R.A. Dickey @ Boston Red Sox ($6,600)
R.A. Dickey is a timeless enigma, sort of like his knuckle-ball actually. His low 23.4% hard-hit contact rate speaks to the nature of his arsenal, but when he’s off, he’s hit hard (4.09 ERA/4.58 FIP). He’s a bit fly ball heavy which I’m not a fan of, and I can’t pay for a pitcher with a K/9 of 5.22, regardless of his price. Vegas thinks the Red Sox get to him tonight (4.6 implied-run total) and I agree.
Ryan Vogelsong @ Arizona Diamondbacks ($4,400)

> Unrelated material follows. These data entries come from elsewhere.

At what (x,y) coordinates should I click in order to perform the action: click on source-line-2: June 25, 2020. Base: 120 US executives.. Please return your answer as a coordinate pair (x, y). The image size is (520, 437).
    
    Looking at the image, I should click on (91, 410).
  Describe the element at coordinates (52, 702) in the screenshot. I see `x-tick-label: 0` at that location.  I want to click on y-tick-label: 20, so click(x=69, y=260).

If your nickname is Vogel-dong, that’s never a good thing. Probably for a multitude of reasons, actually. This is a substantial negative park shift for Vogelsong tonight, taking the ball for the Giants on the road in Arizona. Vegas has the Diamondbacks down for 4.7 runs tonight, and you can count on the Diamondbacks left-handed bats to be involved (.388 wOBA against Vogelsong) in the action.
Henry Owens vs. Toronto Blue Jays ($5,400)
This is a terrible spot for the Red Sox young left-hander. The Blue Jays and their big slugging bats roll in to Boston to take on fly-ball fan Henry Ownens and the Sox, and the manual score operator should have his hands full tonight. Owens can miss bats, but the one’s that are hitting him have hit him hard (32.3%) so far. There will be better days, young man.
Matt Boyd vs. Tampa Bay Rays ($4,000)
An ERA north of 8 and a FIP just south of 7 makes sense when you give up a ton of hard-hit contact (35.3%) and get destroyed by both left and right-handed bats. Add to it a Rays’ club that’s hit left-handed pitching well all season long (.331 wOBA/114 wRC+).